■ **REQUEST**: Find every line in the rows below that contains the string "Instruction", and copy each of those lines.

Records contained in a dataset
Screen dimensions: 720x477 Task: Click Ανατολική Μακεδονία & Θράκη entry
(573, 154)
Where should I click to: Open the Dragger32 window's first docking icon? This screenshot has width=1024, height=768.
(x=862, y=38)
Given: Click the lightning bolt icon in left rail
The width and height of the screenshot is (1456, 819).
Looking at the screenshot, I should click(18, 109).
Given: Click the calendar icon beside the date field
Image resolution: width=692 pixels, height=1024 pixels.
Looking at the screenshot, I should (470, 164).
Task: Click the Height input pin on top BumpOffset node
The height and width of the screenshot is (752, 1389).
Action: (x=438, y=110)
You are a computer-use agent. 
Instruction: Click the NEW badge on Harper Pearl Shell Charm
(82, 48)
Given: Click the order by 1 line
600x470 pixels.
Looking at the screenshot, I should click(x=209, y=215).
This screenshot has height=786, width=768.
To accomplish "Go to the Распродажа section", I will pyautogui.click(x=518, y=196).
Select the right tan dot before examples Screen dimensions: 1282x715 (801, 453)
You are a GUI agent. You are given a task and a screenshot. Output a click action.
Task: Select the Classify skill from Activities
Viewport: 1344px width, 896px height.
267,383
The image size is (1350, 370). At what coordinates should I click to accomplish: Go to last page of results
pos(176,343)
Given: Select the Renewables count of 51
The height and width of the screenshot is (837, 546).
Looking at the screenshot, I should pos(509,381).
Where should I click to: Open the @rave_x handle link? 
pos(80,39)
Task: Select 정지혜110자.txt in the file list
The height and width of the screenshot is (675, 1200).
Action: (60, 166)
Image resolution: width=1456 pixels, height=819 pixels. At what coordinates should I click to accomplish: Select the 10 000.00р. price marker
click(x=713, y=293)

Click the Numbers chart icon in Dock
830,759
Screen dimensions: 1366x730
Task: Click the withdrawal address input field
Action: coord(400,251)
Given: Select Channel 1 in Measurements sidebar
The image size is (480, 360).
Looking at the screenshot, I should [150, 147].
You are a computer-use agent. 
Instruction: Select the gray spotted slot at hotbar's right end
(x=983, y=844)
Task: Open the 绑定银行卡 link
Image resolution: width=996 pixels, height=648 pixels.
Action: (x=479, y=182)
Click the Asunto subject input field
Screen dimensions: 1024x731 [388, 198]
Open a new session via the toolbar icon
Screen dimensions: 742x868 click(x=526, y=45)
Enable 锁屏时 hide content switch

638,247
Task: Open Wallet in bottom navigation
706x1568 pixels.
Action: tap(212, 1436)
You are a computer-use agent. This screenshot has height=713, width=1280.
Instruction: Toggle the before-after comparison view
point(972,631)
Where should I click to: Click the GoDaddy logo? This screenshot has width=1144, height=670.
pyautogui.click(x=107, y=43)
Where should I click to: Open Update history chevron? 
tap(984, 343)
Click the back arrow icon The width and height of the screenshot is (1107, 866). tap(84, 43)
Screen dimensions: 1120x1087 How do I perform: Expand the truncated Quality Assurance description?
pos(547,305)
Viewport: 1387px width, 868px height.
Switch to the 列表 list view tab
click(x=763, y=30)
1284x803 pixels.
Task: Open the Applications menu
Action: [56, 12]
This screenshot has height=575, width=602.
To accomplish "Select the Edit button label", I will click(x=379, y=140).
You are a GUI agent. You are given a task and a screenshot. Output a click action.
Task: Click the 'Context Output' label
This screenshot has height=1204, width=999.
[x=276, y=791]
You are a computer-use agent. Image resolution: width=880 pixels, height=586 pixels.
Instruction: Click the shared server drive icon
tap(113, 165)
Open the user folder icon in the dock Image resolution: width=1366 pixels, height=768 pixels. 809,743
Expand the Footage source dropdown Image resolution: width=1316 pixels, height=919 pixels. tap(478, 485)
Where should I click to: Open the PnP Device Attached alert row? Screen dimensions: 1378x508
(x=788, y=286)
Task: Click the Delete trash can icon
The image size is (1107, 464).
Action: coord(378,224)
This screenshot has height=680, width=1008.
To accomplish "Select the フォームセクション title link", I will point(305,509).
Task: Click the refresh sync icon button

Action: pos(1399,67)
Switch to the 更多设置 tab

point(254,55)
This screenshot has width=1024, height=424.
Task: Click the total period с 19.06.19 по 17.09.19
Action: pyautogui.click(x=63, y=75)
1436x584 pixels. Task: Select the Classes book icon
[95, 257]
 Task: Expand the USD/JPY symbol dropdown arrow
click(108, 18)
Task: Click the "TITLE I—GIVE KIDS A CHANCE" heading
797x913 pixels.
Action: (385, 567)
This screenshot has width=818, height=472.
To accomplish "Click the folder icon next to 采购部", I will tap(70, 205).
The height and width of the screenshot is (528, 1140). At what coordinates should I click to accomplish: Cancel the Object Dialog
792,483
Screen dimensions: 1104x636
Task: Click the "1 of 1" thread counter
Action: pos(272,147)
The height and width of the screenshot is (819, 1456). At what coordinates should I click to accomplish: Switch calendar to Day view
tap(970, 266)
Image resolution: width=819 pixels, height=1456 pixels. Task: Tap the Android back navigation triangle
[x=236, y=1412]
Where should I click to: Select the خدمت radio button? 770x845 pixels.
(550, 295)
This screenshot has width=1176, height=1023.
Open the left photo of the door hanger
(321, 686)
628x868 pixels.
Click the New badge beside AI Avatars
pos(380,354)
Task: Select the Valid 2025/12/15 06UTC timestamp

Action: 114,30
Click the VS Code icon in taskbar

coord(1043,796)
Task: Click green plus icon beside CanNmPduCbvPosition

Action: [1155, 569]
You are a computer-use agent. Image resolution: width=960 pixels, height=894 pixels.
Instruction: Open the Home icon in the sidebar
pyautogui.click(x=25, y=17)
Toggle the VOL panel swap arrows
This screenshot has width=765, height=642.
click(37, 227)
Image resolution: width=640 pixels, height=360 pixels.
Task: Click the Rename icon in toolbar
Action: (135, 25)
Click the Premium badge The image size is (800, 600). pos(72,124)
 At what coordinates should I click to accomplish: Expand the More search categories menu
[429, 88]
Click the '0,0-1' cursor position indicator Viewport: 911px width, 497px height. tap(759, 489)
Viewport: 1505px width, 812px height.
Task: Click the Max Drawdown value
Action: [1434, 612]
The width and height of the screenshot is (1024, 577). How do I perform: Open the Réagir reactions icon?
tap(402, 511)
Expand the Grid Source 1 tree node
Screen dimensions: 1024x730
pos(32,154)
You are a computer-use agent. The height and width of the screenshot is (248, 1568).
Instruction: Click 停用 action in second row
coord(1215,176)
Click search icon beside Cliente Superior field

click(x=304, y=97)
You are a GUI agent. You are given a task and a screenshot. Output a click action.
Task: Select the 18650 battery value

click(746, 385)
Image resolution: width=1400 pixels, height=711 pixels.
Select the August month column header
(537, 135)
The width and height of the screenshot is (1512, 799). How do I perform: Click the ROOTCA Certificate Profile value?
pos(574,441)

■ **THE SOLUTION**:
Instruction: Click the NEW badge on Harper Pearl Shell Charm
Instruction: Select the gray spotted slot at hotbar's right end
Instruction: Toggle the before-after comparison view
Instruction: Click the shared server drive icon
Instruction: Open the Home icon in the sidebar
Instruction: Click 停用 action in second row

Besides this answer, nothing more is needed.